Il rischio per la credibilità del settore
L'utilizzo non opportuno dell'IA nella ricerca in psicologia ambientale, o in discipline affini, comporta un rischio concreto per la credibilità del settore stesso. Se i risultati ottenuti tramite l'IA non vengono validati con metodi rigorosi e trasparenti, si rischia di generare informazioni fuorvianti o conclusioni errate. Inoltre, se si ha l'impressione che l'IA venga utilizzata per "dimostrare" tesi preconcette, semplicemente fornendo prompt adeguati o sfruttando l'accondiscendenza di alcune IA, si mina la fiducia nella ricerca scientifica. Al momento le IA non solo sono fortemente influenzate dal prompt con cui si interagisce con esse (utilizzare una parola anzichè un'altra, o un ordine diverso delle parole, porta a risultati molto diversi di risposta) ma anche in presenza dello stesso identico imput, restituisce risultati anche molto diversi tra loro, dimostrando una componente casuale.
Esperimenti e considerazioni
A questo proposito, vorrei condividere alcune mie esperienze dirette con l'utilizzo di IA per l'analisi di immagini e la generazione di contenuti: Ho provato a sottoporre la stessa immagine sia a diverse IA che più volte (tre) alla stessa (GPT4o, GPTo1, Gemini 1.5, e Gemini 2.0), chiedendo di identificare la presenza di specifici pattern legati al biophilic design, con particolare attenzione a quelli che, secondo la letteratura, favoriscono il benessere e la connessione con la natura (i 14 pattern di Terrapin-Bright). I risultati ottenuti sono stati discordanti, con solo GPTo1 ad aver dato sempre le medesima classificazione, mentre le altre IA hanno fornito risposte sempre molto diverse a testimonianza del fatto che le IA, allo stato attuale, non sono sempre in grado di riconoscere questi tipi di pattern complessi e specifici e sopratutto non sempre in modo univoco.
Inoltre, sempre utilizzando sia diverse IA che più volte (tre) la medesima (GPT4o e Gemini 2.0) ho chiesto di generare un'immagine che stimolasse il rilassamento cognitivo, senza fornire altre indicazioni specifiche. Anche in questo caso, i risultati (alcuni esempi presenti qui sotto) sono stati molto diversificati: quasi sempre con elementi naturali, ma a volte era presente del verde, mentre altre no, a volte c'era una preponderanza dell'elemento acquatico altre molto meno e la palette cromatica è stata molto variegata. Questo suggerisce che la generazione di immagini da parte delle IA, pur essendo un processo affascinante, rimane ancora in gran parte "casuale" e non sembra basarsi sempre su una creazione di contenuti evidence-based o in questo caso su una reale comprensione dei principi scientifici che promuovono il rilassamento cognitivo.
(alcune immagini realizzate con il medesimo prompt)
Conclusioni
L'IA è uno strumento potente che può offrire un contributo significativo alla psicologia ambientale, ma è essenziale utilizzarlo con cautela e consapevolezza dei suoi limiti. Dobbiamo evitare di cadere in un "determinismo tecnologico", ovvero nella convinzione che l'IA possa risolvere tutti i problemi, compresi quelli legati alla comprensione della mente umana e dell'ambiente, per lo meno non allo stato tecnologico attuale.

- **ESTRATTI DEI DATI**:
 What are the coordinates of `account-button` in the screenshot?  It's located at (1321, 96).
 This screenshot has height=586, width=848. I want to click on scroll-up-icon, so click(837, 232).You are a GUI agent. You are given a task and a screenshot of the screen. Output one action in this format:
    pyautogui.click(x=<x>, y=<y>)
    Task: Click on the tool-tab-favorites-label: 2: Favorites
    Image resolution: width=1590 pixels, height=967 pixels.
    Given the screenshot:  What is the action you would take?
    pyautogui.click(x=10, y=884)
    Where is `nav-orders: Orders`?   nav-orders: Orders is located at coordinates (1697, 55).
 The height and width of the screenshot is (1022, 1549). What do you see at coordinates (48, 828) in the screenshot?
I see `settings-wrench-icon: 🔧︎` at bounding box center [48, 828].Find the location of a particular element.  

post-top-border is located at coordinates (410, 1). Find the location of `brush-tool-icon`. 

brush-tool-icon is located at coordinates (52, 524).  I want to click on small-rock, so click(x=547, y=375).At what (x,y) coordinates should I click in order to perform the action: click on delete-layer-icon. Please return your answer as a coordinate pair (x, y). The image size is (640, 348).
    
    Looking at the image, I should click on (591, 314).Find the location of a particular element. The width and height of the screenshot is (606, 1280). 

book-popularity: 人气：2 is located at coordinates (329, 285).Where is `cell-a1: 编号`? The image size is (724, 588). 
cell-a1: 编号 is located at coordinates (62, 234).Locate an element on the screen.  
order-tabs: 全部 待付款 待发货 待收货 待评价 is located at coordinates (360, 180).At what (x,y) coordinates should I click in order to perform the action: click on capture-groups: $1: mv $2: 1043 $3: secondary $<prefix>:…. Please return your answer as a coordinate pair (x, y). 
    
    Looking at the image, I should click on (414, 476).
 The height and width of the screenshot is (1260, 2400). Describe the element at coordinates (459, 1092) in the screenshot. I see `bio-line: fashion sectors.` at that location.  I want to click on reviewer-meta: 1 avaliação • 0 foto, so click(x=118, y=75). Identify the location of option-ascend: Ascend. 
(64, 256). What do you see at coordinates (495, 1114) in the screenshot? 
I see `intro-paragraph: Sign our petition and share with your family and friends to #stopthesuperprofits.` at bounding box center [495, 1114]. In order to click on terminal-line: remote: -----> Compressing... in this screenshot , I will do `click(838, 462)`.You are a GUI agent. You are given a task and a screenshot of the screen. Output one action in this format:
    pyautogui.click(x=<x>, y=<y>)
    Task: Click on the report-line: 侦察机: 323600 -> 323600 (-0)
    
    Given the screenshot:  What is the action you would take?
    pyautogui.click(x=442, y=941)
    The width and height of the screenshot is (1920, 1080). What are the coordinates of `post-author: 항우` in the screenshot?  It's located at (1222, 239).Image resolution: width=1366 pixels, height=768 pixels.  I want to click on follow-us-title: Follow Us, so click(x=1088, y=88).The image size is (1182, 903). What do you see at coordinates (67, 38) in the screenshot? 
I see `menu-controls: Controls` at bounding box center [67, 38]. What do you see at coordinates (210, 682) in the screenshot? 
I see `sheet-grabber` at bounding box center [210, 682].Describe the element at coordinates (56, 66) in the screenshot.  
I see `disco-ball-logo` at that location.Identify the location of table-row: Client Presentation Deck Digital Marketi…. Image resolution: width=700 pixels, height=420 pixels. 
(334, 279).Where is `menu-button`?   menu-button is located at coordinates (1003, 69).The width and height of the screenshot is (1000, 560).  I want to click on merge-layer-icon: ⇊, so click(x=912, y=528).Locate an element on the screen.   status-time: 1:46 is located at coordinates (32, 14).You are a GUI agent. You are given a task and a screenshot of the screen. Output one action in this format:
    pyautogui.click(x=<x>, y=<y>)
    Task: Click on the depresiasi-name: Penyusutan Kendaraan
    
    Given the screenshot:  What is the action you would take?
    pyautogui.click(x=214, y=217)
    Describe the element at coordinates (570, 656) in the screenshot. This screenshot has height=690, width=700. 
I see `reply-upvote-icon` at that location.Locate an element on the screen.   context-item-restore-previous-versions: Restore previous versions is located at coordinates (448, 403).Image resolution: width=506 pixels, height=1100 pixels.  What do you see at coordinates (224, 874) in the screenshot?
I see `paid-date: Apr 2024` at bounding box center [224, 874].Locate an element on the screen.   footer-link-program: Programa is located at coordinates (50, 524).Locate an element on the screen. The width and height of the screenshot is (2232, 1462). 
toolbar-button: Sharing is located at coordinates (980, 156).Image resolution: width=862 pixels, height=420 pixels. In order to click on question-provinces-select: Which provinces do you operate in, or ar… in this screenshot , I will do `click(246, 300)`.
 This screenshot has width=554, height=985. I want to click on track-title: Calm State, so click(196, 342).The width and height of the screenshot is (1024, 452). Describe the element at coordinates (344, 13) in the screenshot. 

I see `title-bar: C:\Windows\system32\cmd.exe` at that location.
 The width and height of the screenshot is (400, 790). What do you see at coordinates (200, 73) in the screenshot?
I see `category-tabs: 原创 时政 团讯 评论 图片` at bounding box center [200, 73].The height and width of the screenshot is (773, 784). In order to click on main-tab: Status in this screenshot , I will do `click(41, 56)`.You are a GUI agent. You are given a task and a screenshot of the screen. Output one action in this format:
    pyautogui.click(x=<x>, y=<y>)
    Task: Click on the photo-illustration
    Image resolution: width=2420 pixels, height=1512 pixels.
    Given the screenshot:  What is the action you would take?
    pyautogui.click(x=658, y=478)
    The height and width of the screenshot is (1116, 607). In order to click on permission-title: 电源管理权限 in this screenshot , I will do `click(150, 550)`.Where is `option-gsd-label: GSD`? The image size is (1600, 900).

- **USO DELLE INFORMAZIONI**:
(1) Nell'estratto sull'IA nella psicologia ambientale, quale IA ha fornito sempre la medesima classificazione dei pattern?
(2) Riporti fedelmente dall'estratto il tratto che va da "(alcune immagini realizzate" fino a "stato tecnologico attuale.", estremi compresi.

- **RISULTATI IN ORDINE**:
(1) GPTo1.

(2)
(alcune immagini realizzate con il medesimo prompt)
Conclusioni
L'IA è uno strumento potente che può offrire un contributo significativo alla psicologia ambientale, ma è essenziale utilizzarlo con cautela e consapevolezza dei suoi limiti. Dobbiamo evitare di cadere in un "determinismo tecnologico", ovvero nella convinzione che l'IA possa risolvere tutti i problemi, compresi quelli legati alla comprensione della mente umana e dell'ambiente, per lo meno non allo stato tecnologico attuale.